Missões afins. E ele foi. “Nesse período era de interesse do Governo Federal
ocupar a Amazônia e as fronteiras Norte. Essa era inclusive uma proposta dos
governos militares, que facilitavam o atendimento ao migrante. Havia dinheiro
para passagens. E muitos dos que chegam à Casa do Migrante não precisavam mais
que dois dias de teto”.
Década de 90
Houve,
porém, momentos difíceis para a Casa, com a chegada da década de 90. A Igreja
assumia a maior parte das responsabilidades em muitos períodos. A conjuntura era
de retorno, ou seja, os que foram rumo ao Norte por algum motivo não se
acertaram lá e voltavam também em levas. Famílias passavam por aqui menores,
arrebentadas, porque havia morrido muitos por lá, de malária, de
enfraquecimento, de violência.
A Casa
do Migrante, nesse período, não deixava de ser importante pelos mesmos motivos.
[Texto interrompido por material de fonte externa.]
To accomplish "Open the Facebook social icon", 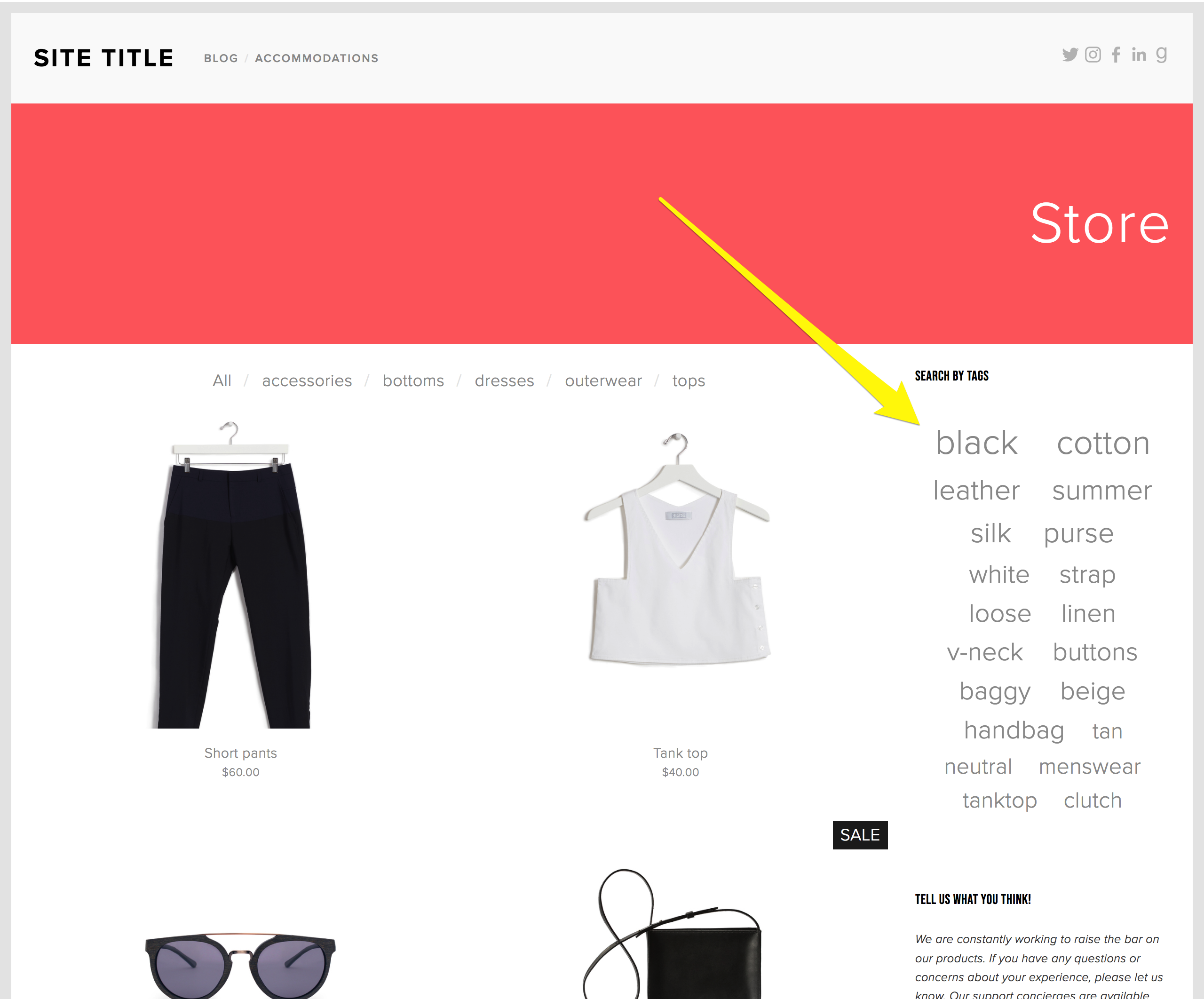I will [1116, 55].
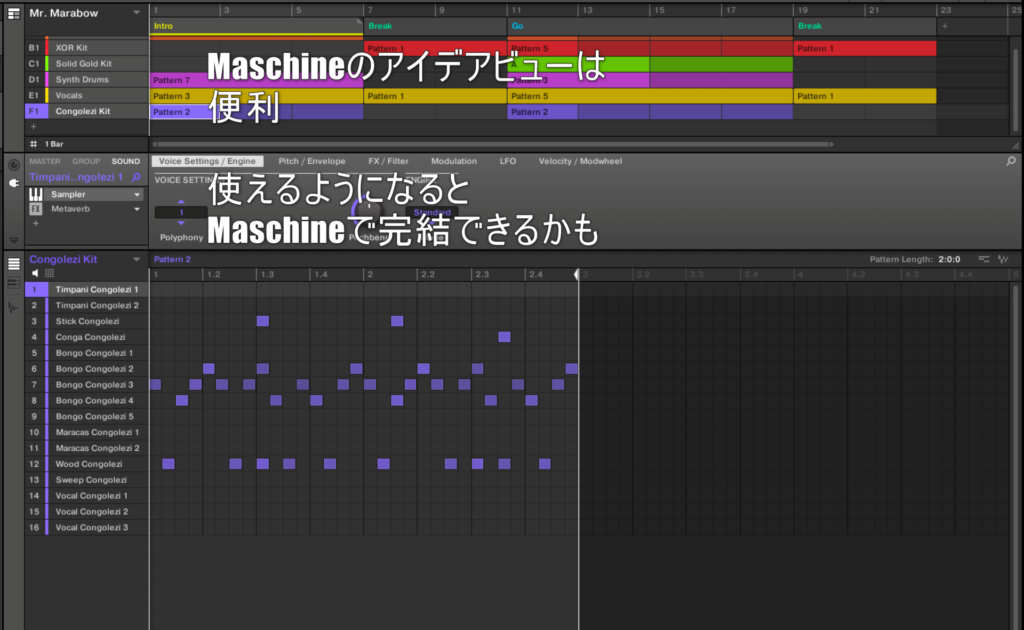Open the Mr. Marabow project dropdown
This screenshot has width=1024, height=630.
[136, 13]
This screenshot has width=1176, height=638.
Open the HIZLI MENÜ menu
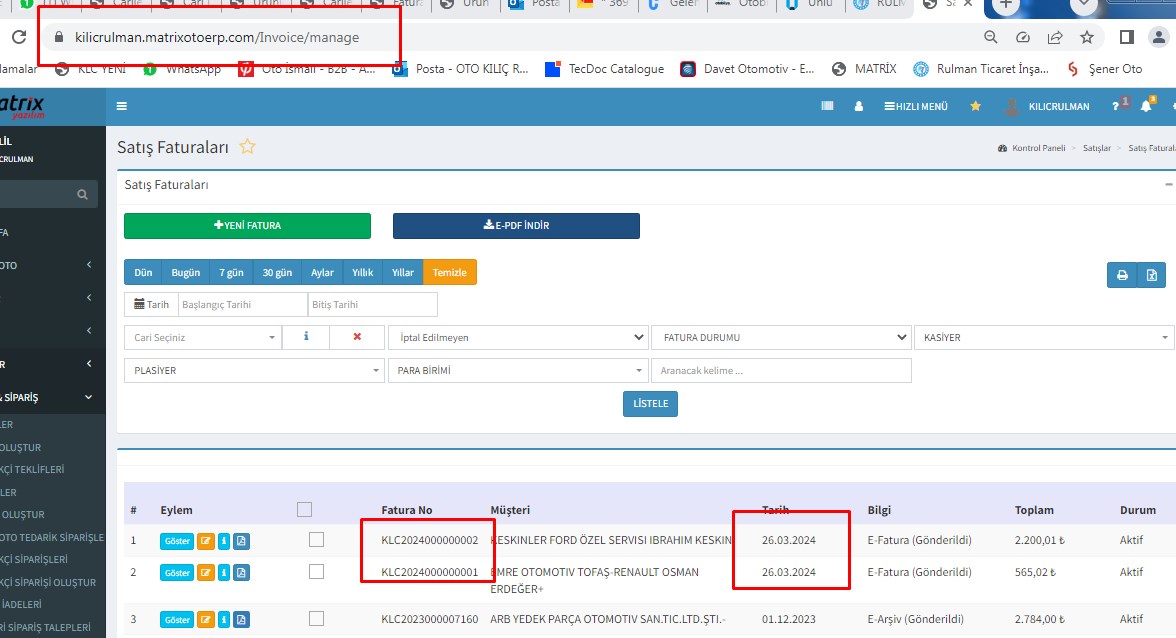915,106
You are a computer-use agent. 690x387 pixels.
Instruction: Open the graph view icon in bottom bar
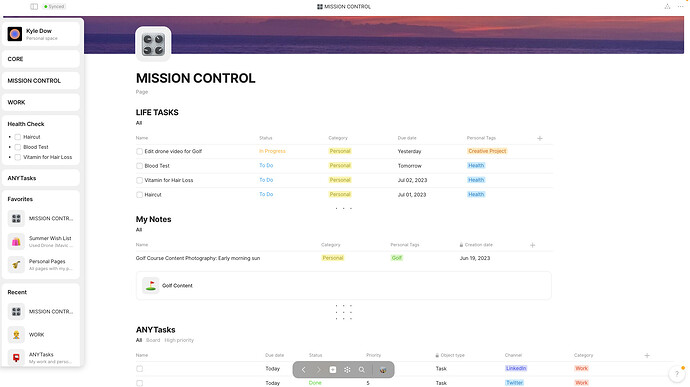[347, 370]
Dar teto, comida, acolhida, esperança.
“Esse
retorno quase sempre não era para a cidade natal, mas para outras alternativas
e, por isso, esses já precisavam de mais tempo na Casa”, destaca padre Antenor.
“Muitos tentavam emprego na capital e ficavam em Cuiabá. Ou conseguiam em
fazendas próximas. Assim, formou-se um exército de trabalhadores itinerantes e
alvos fáceis para o trabalho escravo”.
2000
O
agronegócio entrou em seu auge e as políticas favorecendo a ampliação de
lavouras e pecuária provocaram novos deslocamentos, desta vez mais para dentro
dos rincões de MT. Isso exigia força braçal para abrir picada e assim que o mato
era cortado a tendência era, e é, dispensar a força humana e comprar máquinas,
sobrando gente a esmo.
Além
disso, intensificaram as fiscalizações contra o trabalho escravo, ocasionando a
soltura de levas de braçais encontrados em situação degradante.
Essa
conjuntura atual tem levado à Casa do Migrante muitos fugitivos da servidão
contemporânea, que chegam denunciando o trabalho escravo.
O
olhar mais atento para esta prática move ações que garantam os direitos humanos
das vítimas e, nesse sentido, o Centro Burnier Fé e Justiça tem orientado
encaminhamentos importantes.
A
barraca no meio do mato, água insalubre, a alimentação racionada, a dívida por
servidão. Tudo isso ainda é uma realidade para os tantos homens e mulheres
resgatados pela fiscalização.
Voluntários
Aos
sábados, domingos e feriados, voluntários é que trabalham na Casa do Migrante.
Conforme Eliana Vitaliano, coordenadora do abrigo, na Casa estão faltando
atividades culturais, de lazer, cursos profissionalizantes e palestras
informativas, para que, quando deixarem esse espaço, os abrigados saiam
diferentes, melhor preparados para a vida, resgatados de fato e de direito.